RECORDED INFORMATION |
_ _ _

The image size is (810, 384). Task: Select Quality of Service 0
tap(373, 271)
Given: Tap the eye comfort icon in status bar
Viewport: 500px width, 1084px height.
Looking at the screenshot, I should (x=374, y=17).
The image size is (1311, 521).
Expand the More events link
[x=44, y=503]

_ _ _

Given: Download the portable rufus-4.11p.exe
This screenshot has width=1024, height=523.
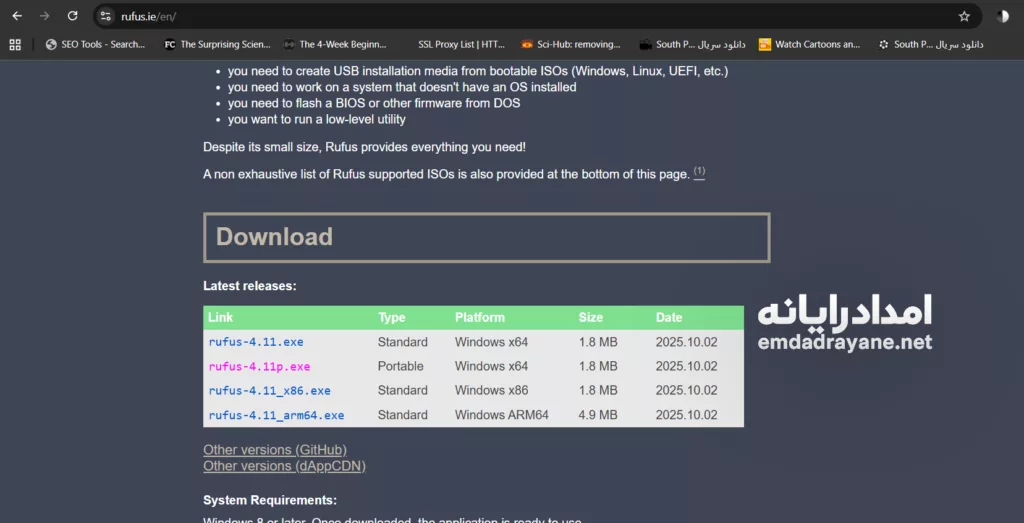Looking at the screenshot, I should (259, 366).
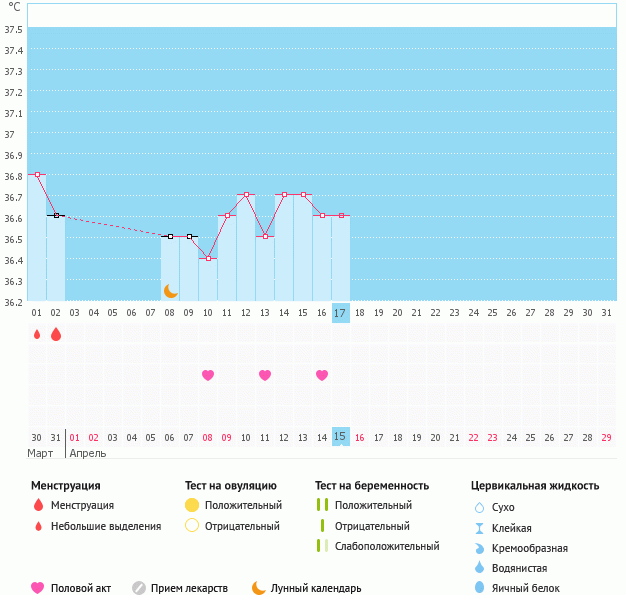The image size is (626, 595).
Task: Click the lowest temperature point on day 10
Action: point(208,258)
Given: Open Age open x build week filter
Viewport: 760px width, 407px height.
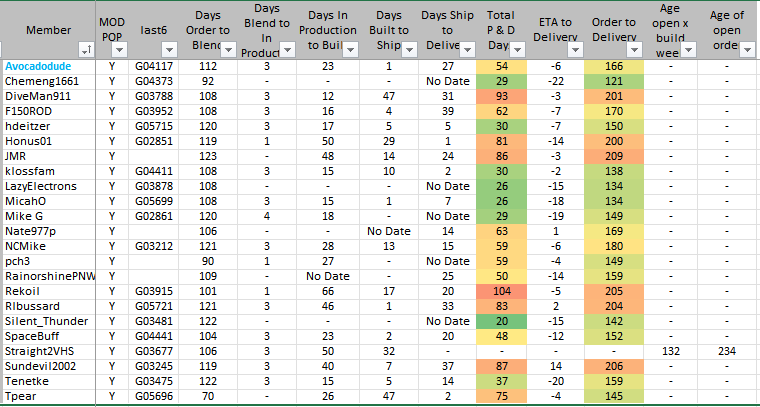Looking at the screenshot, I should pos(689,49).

_ _ _

PROBLEM TO SOLVE | Your task is to copy each line of the entries that includes the word "Given".

TASK OUTPUT |
Given: Tap the eye comfort icon in status bar
Given: Download the portable rufus-4.11p.exe
Given: Open Age open x build week filter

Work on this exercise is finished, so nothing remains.